NEW YORK (GenomeWeb) – Results from a phenome-wide association study (PheWAS) suggest polygenic risk scores (PRS) made up of cancer-associated variants are significantly associated with prior cancer diagnoses for at least half a dozen cancer types.
With the help of a longitudinal biorepository called the Michigan Genomics Initiative, investigators at the University of Michigan and elsewhere analyzed genotype and phenotype data for nearly 28,300 individuals of European ancestry. Nearly half of those participants had at least one cancer diagnosis in their medical history, based on electronic health record (EHR) data.
Using the PheWAS approach, the team searched for associations between PRS and a dozen cancer phenotypes or diagnoses, uncovering significant links to breast, prostate, and thyroid cancers as well as melanoma, basal cell carcinoma, and squamous cell carcinoma. The results were published online today in the American Journal of Human Genetics.
"Our results demonstrate that PRS, a summary score constructed based on results of large population-based GWASs, can be potentially useful for cancer risk stratification among patients in an academic medical center," corresponding author Bhramar Mukherjee, a biostatistics, epidemiology, and cancer researcher at the University of Michigan, and her colleagues wrote.
The genetic risk scores coincided with some non-cancer traits as well, though further analysis demonstrated that at least some of the secondary associations stemmed from conditions that were set off by cancer diagnoses or treatment such as those for urinary incontinence in men treated for prostate cancer.
Such observations led the team to perform what they called additional exclusion PRS PheWAS that left out individuals already diagnosed with conditions related to each PRS, prompting a closer inspection of the order in which individuals were diagnosed with the PRS-associated primary and secondary phenotypes.
For their initial PheWAS, the researchers used custom Illumina Infinium CoreExome-24 bead arrays to genotype blood samples from 37,412 individuals enrolled in the Michigan Genomics Initiative. After their quality control steps, they were left with data for 28,260 individuals of recent European ancestry, including 13,490 who had one or more prior cancer diagnoses in their electronic health records.
For the same participants, the team tracked down more than 10,300 distinct International Classification of Disease codes, providing the phenotypic basis for the PheWAS. It also came up with PRS sets that encompassed 253 SNPs by compiling and integrating cancer-associated variants reported in the National Human Genome Research Institute-European Bioinformatics Institute GWAS catalog.
Each of the 12 cancer phenotypes selected for the PheWAS had been linked to five or more independent risk variants in the past, the researchers noted, and at least 250 of the study's participants were affected by each.

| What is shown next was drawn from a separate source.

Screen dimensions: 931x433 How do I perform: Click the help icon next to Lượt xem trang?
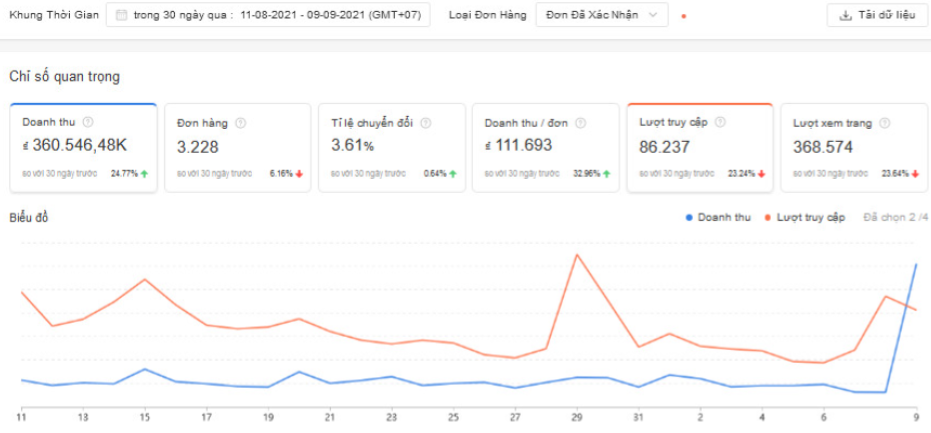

The researchers carried out the PheWAS using these data — detecting associations with primary cancer phenotypes for six of the 12 PRS — as well as a genome-wide association study that highlighted new and known risk variants for the cancers considered. They also used available EHR data to explore secondary PheWAS associations, ranging from pre-cancerous conditions to clinical circumstances that can arise after cancer treatment.
While some of the secondary associations disappeared when the team performed exclusion PRS PheWAS, others remained. For example, a PheWAS done with the breast cancer PRS in the absence of individuals diagnosed with breast cancer obviated ties between that PRS and abnormal mammogram. But ties between the thyroid cancer PRS and hypothyroidism remained in a PheWAS done without thyroid cancer patients.
"Our approach could directly discard trait associations driven by the primary cancer diagnosis," the authors explained, "and has the potential to identify clinically useful diagnostic traits among many that are conveniently measured in panel tests of biomarkers."